YOUR INSTRUCTIONS
Write out each of the following records verbatim, line for line.

Entries for locating words and elements
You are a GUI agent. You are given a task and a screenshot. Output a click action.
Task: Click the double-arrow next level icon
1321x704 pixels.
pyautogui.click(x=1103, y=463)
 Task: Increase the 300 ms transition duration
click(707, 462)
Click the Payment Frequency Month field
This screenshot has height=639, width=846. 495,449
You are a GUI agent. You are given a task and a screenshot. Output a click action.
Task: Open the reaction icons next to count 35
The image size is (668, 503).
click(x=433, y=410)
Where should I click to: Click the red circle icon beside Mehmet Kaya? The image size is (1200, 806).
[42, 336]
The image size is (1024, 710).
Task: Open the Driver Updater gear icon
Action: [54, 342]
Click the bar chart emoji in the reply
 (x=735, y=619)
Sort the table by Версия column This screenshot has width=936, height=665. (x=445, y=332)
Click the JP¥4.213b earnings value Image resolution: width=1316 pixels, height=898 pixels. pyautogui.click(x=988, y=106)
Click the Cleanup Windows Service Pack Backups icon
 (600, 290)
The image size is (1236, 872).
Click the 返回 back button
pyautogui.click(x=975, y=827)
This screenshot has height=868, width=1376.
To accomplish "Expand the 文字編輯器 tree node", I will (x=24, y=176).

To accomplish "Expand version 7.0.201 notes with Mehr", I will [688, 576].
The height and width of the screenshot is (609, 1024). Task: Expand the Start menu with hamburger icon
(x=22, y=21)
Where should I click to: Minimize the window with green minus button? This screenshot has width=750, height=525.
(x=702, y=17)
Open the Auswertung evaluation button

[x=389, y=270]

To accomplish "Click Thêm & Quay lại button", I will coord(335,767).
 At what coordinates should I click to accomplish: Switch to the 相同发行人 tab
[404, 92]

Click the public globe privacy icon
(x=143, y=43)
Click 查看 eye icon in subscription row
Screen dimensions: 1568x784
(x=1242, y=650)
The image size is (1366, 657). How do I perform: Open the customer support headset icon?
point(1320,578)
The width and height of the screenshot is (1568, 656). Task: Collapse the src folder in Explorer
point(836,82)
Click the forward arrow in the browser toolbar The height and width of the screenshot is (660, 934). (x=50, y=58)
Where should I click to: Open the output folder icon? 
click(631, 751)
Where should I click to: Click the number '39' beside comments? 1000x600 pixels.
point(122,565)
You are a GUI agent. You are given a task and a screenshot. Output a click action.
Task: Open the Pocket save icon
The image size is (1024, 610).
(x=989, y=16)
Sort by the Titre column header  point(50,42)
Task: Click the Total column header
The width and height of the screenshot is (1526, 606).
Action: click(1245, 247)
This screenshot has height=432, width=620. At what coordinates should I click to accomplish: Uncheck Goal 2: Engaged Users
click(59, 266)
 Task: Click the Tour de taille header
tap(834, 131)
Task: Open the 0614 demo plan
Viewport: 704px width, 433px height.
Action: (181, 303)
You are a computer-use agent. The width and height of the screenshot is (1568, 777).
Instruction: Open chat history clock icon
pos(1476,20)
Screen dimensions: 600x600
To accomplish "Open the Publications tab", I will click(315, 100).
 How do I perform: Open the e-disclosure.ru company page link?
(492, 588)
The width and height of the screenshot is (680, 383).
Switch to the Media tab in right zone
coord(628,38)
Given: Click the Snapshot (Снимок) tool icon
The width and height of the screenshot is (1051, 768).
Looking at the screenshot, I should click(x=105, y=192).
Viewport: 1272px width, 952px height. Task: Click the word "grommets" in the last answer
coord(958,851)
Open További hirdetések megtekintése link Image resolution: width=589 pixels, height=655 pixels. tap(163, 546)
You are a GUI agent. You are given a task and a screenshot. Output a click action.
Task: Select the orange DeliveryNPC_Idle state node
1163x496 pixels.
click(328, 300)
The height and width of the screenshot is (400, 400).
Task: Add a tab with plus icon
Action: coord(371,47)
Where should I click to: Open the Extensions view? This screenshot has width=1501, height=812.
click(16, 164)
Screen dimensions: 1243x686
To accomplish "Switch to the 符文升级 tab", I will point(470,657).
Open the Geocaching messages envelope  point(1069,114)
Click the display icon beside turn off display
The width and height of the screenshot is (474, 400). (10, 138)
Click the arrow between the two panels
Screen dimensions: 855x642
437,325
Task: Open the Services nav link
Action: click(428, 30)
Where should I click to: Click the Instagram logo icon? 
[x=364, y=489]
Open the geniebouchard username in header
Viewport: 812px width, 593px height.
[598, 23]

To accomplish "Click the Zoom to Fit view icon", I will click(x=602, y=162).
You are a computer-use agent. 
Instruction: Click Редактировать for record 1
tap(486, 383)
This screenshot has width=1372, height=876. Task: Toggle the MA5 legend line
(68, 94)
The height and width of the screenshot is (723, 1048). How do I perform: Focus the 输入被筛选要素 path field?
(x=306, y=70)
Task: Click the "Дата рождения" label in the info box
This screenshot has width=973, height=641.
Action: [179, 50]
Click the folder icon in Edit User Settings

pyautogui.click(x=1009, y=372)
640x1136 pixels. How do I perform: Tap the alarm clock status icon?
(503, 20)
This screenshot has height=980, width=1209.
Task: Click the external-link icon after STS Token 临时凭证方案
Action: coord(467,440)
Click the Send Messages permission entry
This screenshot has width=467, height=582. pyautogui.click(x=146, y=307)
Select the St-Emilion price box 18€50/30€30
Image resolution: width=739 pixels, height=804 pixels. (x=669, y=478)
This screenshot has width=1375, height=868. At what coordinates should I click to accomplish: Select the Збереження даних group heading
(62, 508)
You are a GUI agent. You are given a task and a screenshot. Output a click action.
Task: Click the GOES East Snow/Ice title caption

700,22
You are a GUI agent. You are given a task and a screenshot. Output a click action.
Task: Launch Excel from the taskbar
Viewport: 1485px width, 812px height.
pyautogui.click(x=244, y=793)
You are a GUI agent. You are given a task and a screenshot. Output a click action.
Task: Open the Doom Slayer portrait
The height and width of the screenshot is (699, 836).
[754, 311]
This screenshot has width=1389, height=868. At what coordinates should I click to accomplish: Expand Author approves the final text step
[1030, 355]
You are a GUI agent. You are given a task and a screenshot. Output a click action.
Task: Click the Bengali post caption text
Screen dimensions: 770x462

RESPONSE
You are a GUI agent. You are given a task and a screenshot. Output a click action.
Task: Click the double-arrow next level icon
1321x704 pixels.
pyautogui.click(x=1103, y=463)
 Task: Increase the 300 ms transition duration
click(707, 462)
Click the Payment Frequency Month field
This screenshot has height=639, width=846. 495,449
You are a GUI agent. You are given a task and a screenshot. Output a click action.
Task: Open the reaction icons next to count 35
The image size is (668, 503).
click(x=433, y=410)
Where should I click to: Click the red circle icon beside Mehmet Kaya? The image size is (1200, 806).
[42, 336]
The image size is (1024, 710).
Task: Open the Driver Updater gear icon
Action: [54, 342]
Click the bar chart emoji in the reply
 (x=735, y=619)
Sort the table by Версия column This screenshot has width=936, height=665. (x=445, y=332)
Click the JP¥4.213b earnings value Image resolution: width=1316 pixels, height=898 pixels. pyautogui.click(x=988, y=106)
Click the Cleanup Windows Service Pack Backups icon
 (600, 290)
The image size is (1236, 872).
Click the 返回 back button
pyautogui.click(x=975, y=827)
This screenshot has height=868, width=1376.
To accomplish "Expand the 文字編輯器 tree node", I will (x=24, y=176).

To accomplish "Expand version 7.0.201 notes with Mehr", I will [688, 576].
The height and width of the screenshot is (609, 1024). Task: Expand the Start menu with hamburger icon
(x=22, y=21)
Where should I click to: Minimize the window with green minus button? This screenshot has width=750, height=525.
(x=702, y=17)
Open the Auswertung evaluation button

[x=389, y=270]

To accomplish "Click Thêm & Quay lại button", I will coord(335,767).
 At what coordinates should I click to accomplish: Switch to the 相同发行人 tab
[404, 92]

Click the public globe privacy icon
(x=143, y=43)
Click 查看 eye icon in subscription row
Screen dimensions: 1568x784
(x=1242, y=650)
The image size is (1366, 657). How do I perform: Open the customer support headset icon?
point(1320,578)
The width and height of the screenshot is (1568, 656). Task: Collapse the src folder in Explorer
point(836,82)
Click the forward arrow in the browser toolbar The height and width of the screenshot is (660, 934). (x=50, y=58)
Where should I click to: Open the output folder icon? 
click(631, 751)
Where should I click to: Click the number '39' beside comments? 1000x600 pixels.
point(122,565)
You are a GUI agent. You are given a task and a screenshot. Output a click action.
Task: Open the Pocket save icon
The image size is (1024, 610).
(x=989, y=16)
Sort by the Titre column header  point(50,42)
Task: Click the Total column header
The width and height of the screenshot is (1526, 606).
Action: click(1245, 247)
This screenshot has height=432, width=620. At what coordinates should I click to accomplish: Uncheck Goal 2: Engaged Users
click(59, 266)
 Task: Click the Tour de taille header
tap(834, 131)
Task: Open the 0614 demo plan
Viewport: 704px width, 433px height.
Action: (181, 303)
You are a computer-use agent. The width and height of the screenshot is (1568, 777).
Instruction: Open chat history clock icon
pos(1476,20)
Screen dimensions: 600x600
To accomplish "Open the Publications tab", I will click(315, 100).
 How do I perform: Open the e-disclosure.ru company page link?
(492, 588)
The width and height of the screenshot is (680, 383).
Switch to the Media tab in right zone
coord(628,38)
Given: Click the Snapshot (Снимок) tool icon
The width and height of the screenshot is (1051, 768).
Looking at the screenshot, I should click(x=105, y=192).
Viewport: 1272px width, 952px height. Task: Click the word "grommets" in the last answer
coord(958,851)
Open További hirdetések megtekintése link Image resolution: width=589 pixels, height=655 pixels. tap(163, 546)
You are a GUI agent. You are given a task and a screenshot. Output a click action.
Task: Select the orange DeliveryNPC_Idle state node
1163x496 pixels.
click(328, 300)
The height and width of the screenshot is (400, 400).
Task: Add a tab with plus icon
Action: coord(371,47)
Where should I click to: Open the Extensions view? This screenshot has width=1501, height=812.
click(16, 164)
Screen dimensions: 1243x686
To accomplish "Switch to the 符文升级 tab", I will point(470,657).
Open the Geocaching messages envelope  point(1069,114)
Click the display icon beside turn off display
The width and height of the screenshot is (474, 400). (10, 138)
Click the arrow between the two panels
Screen dimensions: 855x642
437,325
Task: Open the Services nav link
Action: click(428, 30)
Where should I click to: Click the Instagram logo icon? 
[x=364, y=489]
Open the geniebouchard username in header
Viewport: 812px width, 593px height.
[598, 23]

To accomplish "Click the Zoom to Fit view icon", I will click(x=602, y=162).
You are a computer-use agent. 
Instruction: Click Редактировать for record 1
tap(486, 383)
This screenshot has width=1372, height=876. Task: Toggle the MA5 legend line
(68, 94)
The height and width of the screenshot is (723, 1048). How do I perform: Focus the 输入被筛选要素 path field?
(x=306, y=70)
Task: Click the "Дата рождения" label in the info box
This screenshot has width=973, height=641.
Action: [179, 50]
Click the folder icon in Edit User Settings

pyautogui.click(x=1009, y=372)
640x1136 pixels. How do I perform: Tap the alarm clock status icon?
(503, 20)
This screenshot has height=980, width=1209.
Task: Click the external-link icon after STS Token 临时凭证方案
Action: coord(467,440)
Click the Send Messages permission entry
This screenshot has width=467, height=582. pyautogui.click(x=146, y=307)
Select the St-Emilion price box 18€50/30€30
Image resolution: width=739 pixels, height=804 pixels. (x=669, y=478)
This screenshot has width=1375, height=868. At what coordinates should I click to accomplish: Select the Збереження даних group heading
(62, 508)
You are a GUI agent. You are given a task and a screenshot. Output a click action.
Task: Click the GOES East Snow/Ice title caption

700,22
You are a GUI agent. You are given a task and a screenshot. Output a click action.
Task: Launch Excel from the taskbar
Viewport: 1485px width, 812px height.
pyautogui.click(x=244, y=793)
You are a GUI agent. You are given a task and a screenshot. Output a click action.
Task: Open the Doom Slayer portrait
The height and width of the screenshot is (699, 836).
[754, 311]
This screenshot has width=1389, height=868. At what coordinates should I click to accomplish: Expand Author approves the final text step
[1030, 355]
You are a GUI agent. You are given a task and a screenshot. Output a click action.
Task: Click the Bengali post caption text
Screen dimensions: 770x462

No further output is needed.